Rund 5,4 Milliarden Euro flossen deutschlandweit im Jahr 2020 an Privatspenden - das zweitbeste Ergebnis seit Beginn der Erhebungen im Auftrag des Deutschen Spendenrats. Im Vergleich zum Vorjahr bedeutet das ein Plus von über fünf Prozent. Allerdings nahm die Zahl der Spendenden ab, gesamt waren es etwa 19 Millionen Deutsche, die sieben Mal jährlich rund 40 Euro spendeten. Die Daten werden in monatlichen Befragungen ermittelt und dann hochgerechnet, wobei lokale Differenzierungen nicht möglich sind.

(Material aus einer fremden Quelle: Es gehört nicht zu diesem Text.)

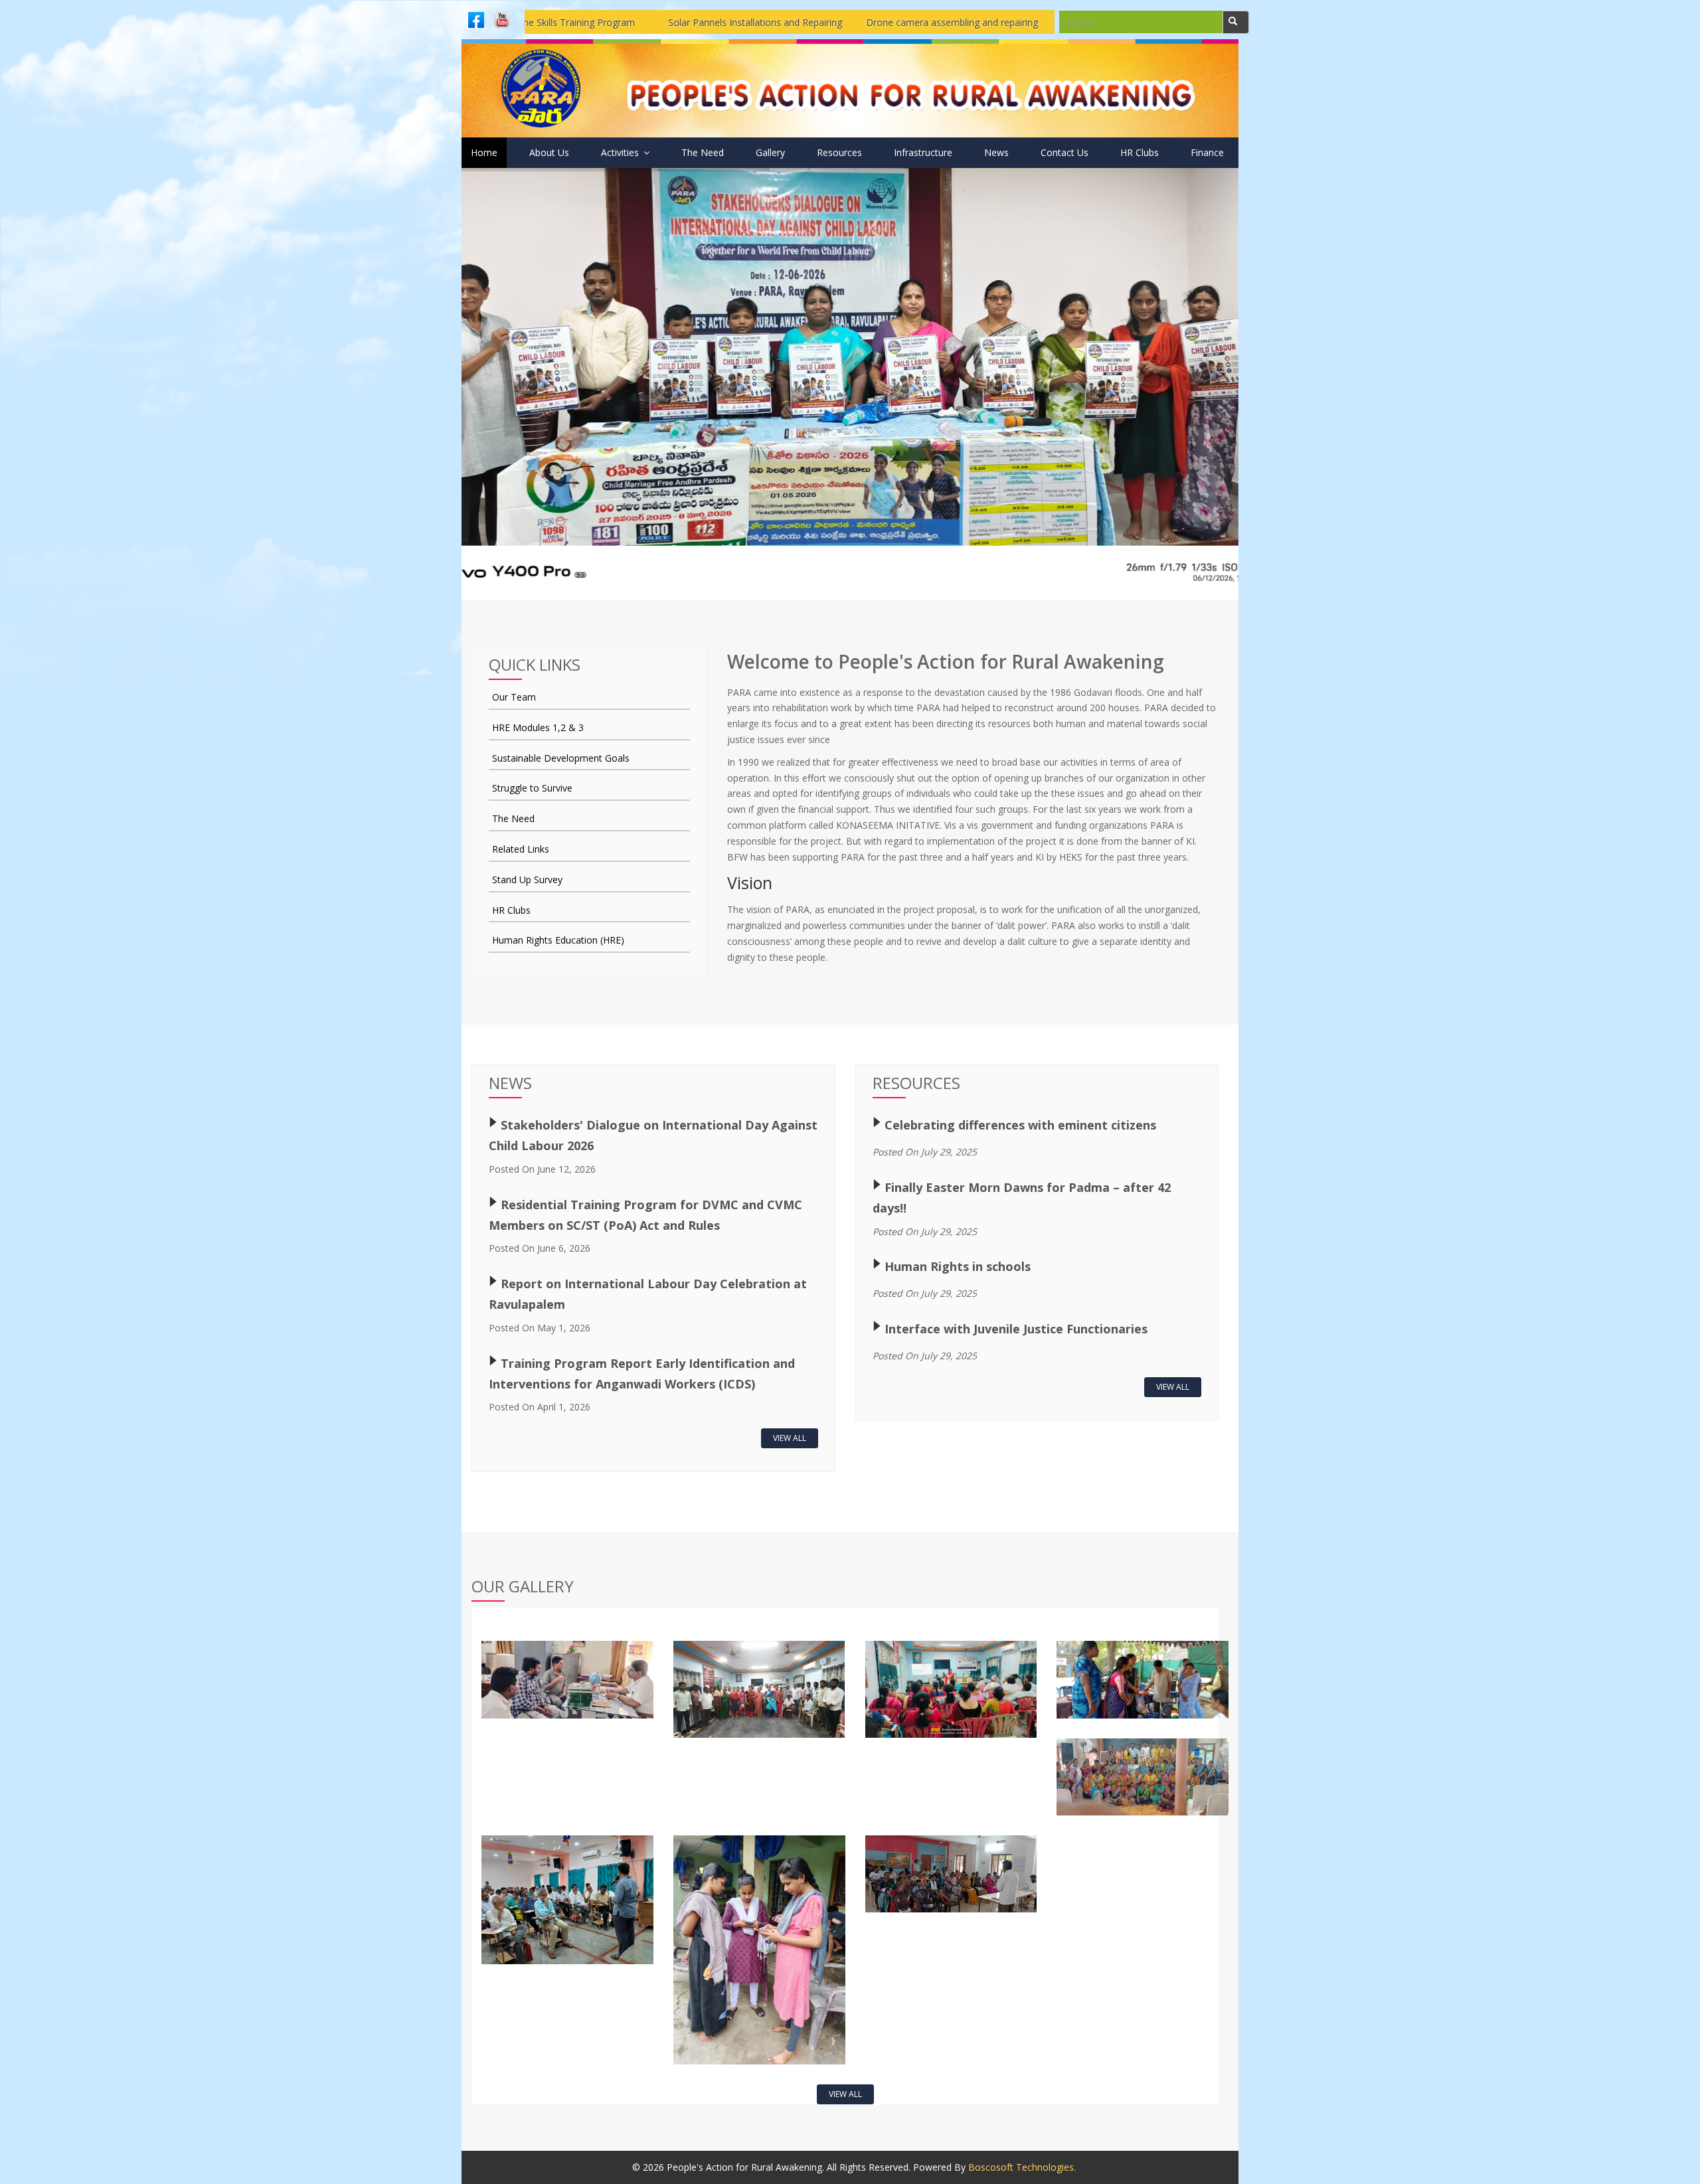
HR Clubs (1139, 152)
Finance (1207, 152)
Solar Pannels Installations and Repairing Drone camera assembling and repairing (645, 22)
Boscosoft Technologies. (1022, 2167)
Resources (839, 152)
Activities (621, 152)
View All (789, 1438)
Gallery (770, 152)
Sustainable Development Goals (561, 758)
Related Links (520, 849)
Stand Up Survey (527, 879)
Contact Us (1064, 152)
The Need (702, 152)
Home (484, 152)
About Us (549, 152)
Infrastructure (923, 152)
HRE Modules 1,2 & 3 (538, 727)
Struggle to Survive (532, 788)
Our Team (514, 697)
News (996, 152)
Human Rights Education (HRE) (558, 940)
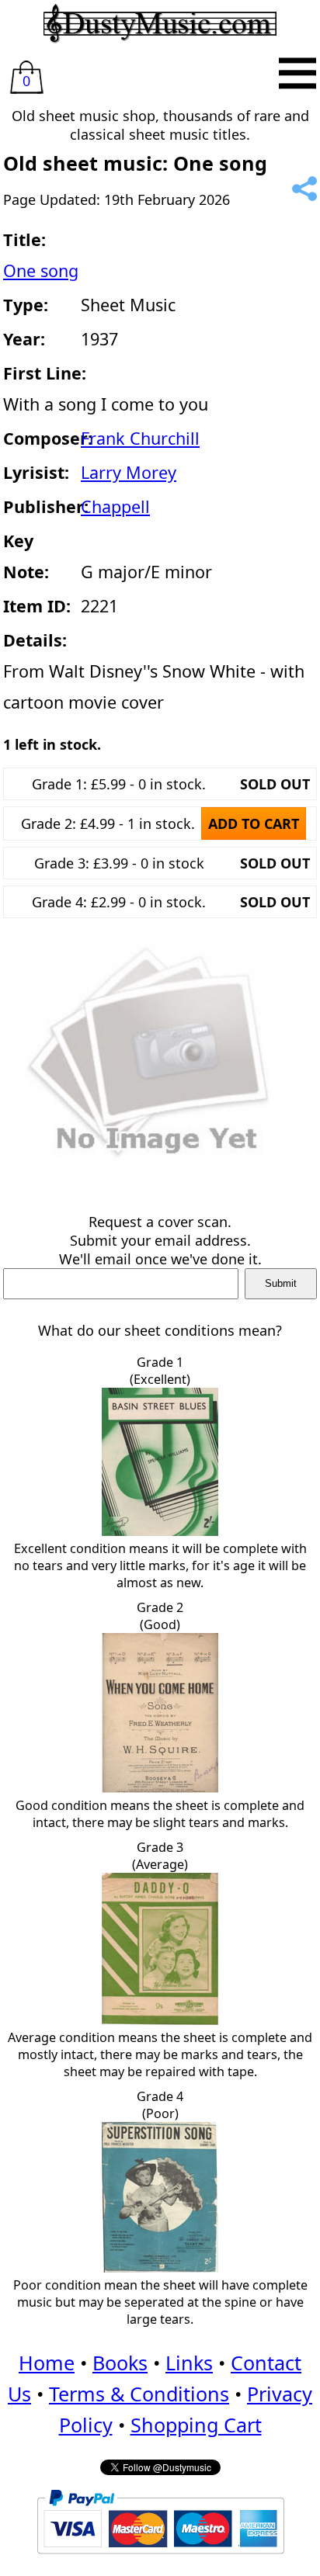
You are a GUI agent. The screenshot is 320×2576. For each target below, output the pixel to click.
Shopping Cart (196, 2424)
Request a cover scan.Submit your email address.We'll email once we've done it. (160, 1240)
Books (120, 2362)
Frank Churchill (140, 438)
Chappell (115, 506)
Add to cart (253, 823)
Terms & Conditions (139, 2393)
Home (47, 2362)
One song (40, 270)
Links (189, 2362)
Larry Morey (128, 472)
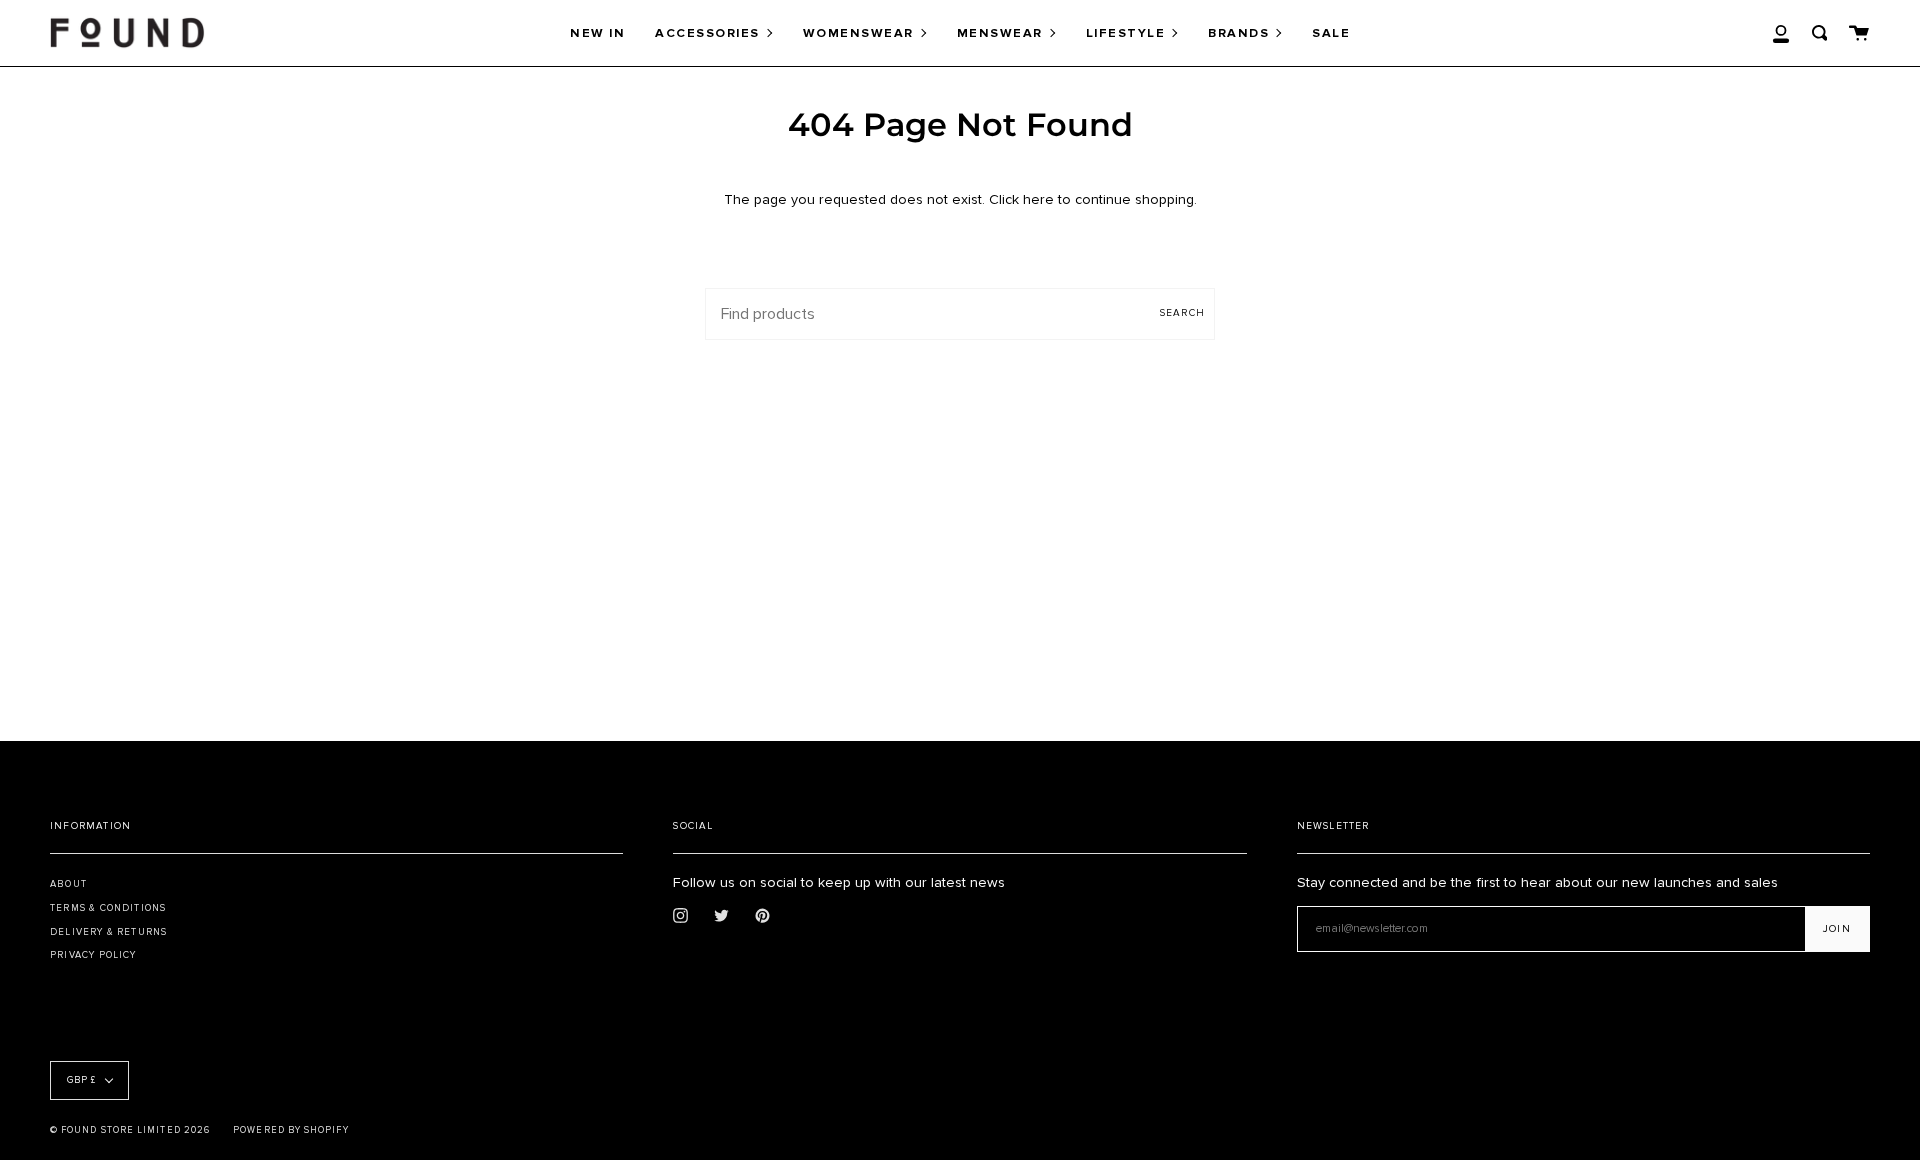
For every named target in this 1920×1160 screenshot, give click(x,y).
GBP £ (81, 1080)
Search (1182, 313)
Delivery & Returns (108, 932)
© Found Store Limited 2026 (130, 1130)
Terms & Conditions (108, 908)
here (1038, 199)
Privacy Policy (93, 955)
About (68, 884)
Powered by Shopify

Die SZ hörte sich deshalb selbst im Landkreis um.

Bei einem ersten Telefonat ist Paul Polyfka, Kreisgeschäftsführer des Bayerischen Roten Kreuzes (BRK) Dachau, noch unaufgeregt. Ohne die genauen Zahlen zu kennen, vermutet er, dass das Spendenvolumen in etwa gleich blieb. Immerhin unterschreibe er die Quittungen für die Spenden über 200 Euro, da habe er einen groben Überblick. Er verspricht aber, noch einen genaueren Blick in die Abrechnungen zu werfen. Als er sich erneut meldet, ist er vollkommen aus dem Häuschen und selbst mehr als erstaunt über das Ergebnis seiner Recherche: "Tatsächlich hatten wir ein Plus von rund 50 Prozent bei den Geldspenden, sowohl für den Rettungsdienst als auch für die Tafel." Grund dafür seien die vielen Kleinspenden, Beträge von 20, 50 oder 100 Euro, die sich da summierten. Polyfka ist dankbar, relativiert jedoch sogleich: "Unsere Ausgaben sind maximal gestiegen." Beispielsweise die benötigte Schutzausrüstung habe die Kosten nach oben getrieben. Ob das Mehr an Spenden also alle Ausgabe decke, das könne man erst im Jahresabschluss feststellen.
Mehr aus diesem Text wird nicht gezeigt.